What a month!  You'd think I'd been trying to read 'Ulysses' backwards, upside down and in Ancient Egyptian it's taken me so long to get through this latest book!  Hopefully there aren't many more like that on the shelves!

I've just finished 'A Night on the Moor and Other Tales of Dread' by R. Murray Gilchrist, a collection of short stories very much in the Gothic genre.  In the 24 tales, we find love innocent, lust sinful and an awful lot of broken hearts.  Everything happens against a background of beautifully described landscapes and gardens and, of course, usually involves supernatural interference with the lives of (usually arrogant) men.

'A Night on the Moor and Other
Tales of Dread' by R. Murray Gilchrist
(Wordsworth Editions,  2006)
This was very much a mixed bag, but I probably enjoyed 'The Crimson Weaver', 'The Lover's Ordeal', 'The Lost Mistress', 'The Madness of Betty Hooton', 'Bubble Magic', 'The Panicle' and 'A Witch in the Peak' the most.  'Bubble Magic' had a lovely wry little twist which made it quite fun. 'The Panicle' and 'A Witch in the Peak' focussed on lower class characters, which made a nice change from hearing about doting young couples mooning about manor houses and formal gardens.  The trouble was that, on the whole, the stories either felt clichéd or just a bit silly.  Because of the genre and when they were written, they do seem to feature an awful lot of silly men (why on Earth abandon your fiancée for 40 years?  Of course she's going to be different when you get back!) and often typecast women as such feeble minded wretches that they're almost unbearable.

Gilchrist does have two redeeming features however.  1) He writes some extremely funny and pompous names (What's not to love about Vernon Garth, Tryphena Wilbraham, Althea Swarthmoor, Lord Frambant, Pliny Witherton and Peregrine Fury?) and 2) His descriptions of the landscape, gardens and even the ladies' dresses can be captivating.

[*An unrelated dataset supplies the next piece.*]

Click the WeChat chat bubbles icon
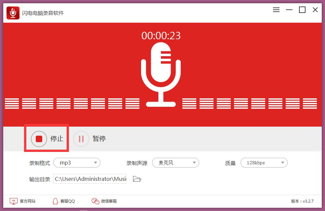Screen dimensions: 325x211 [x=95, y=201]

If I'd picked up this book as a young teenager, I would have loved it.  Unfortunately, at my age, I think I've kind of grown out of these moody fairy tales.  They have a certain amount of charm as literature of their time (Gilchrist lived from 1868 to 1917), but on the whole the stories felt too bogged down in cliché most of the time to have any real impact.  There are times that you feel he sleep-wrote though them the ingredients are so similar (take one young maiden with dark ringlets and one haunting garden feature, add one cocky young man...).  But if you've got the stamina and are into dark romance, you may find something to enjoy here.  But I can't make any promises!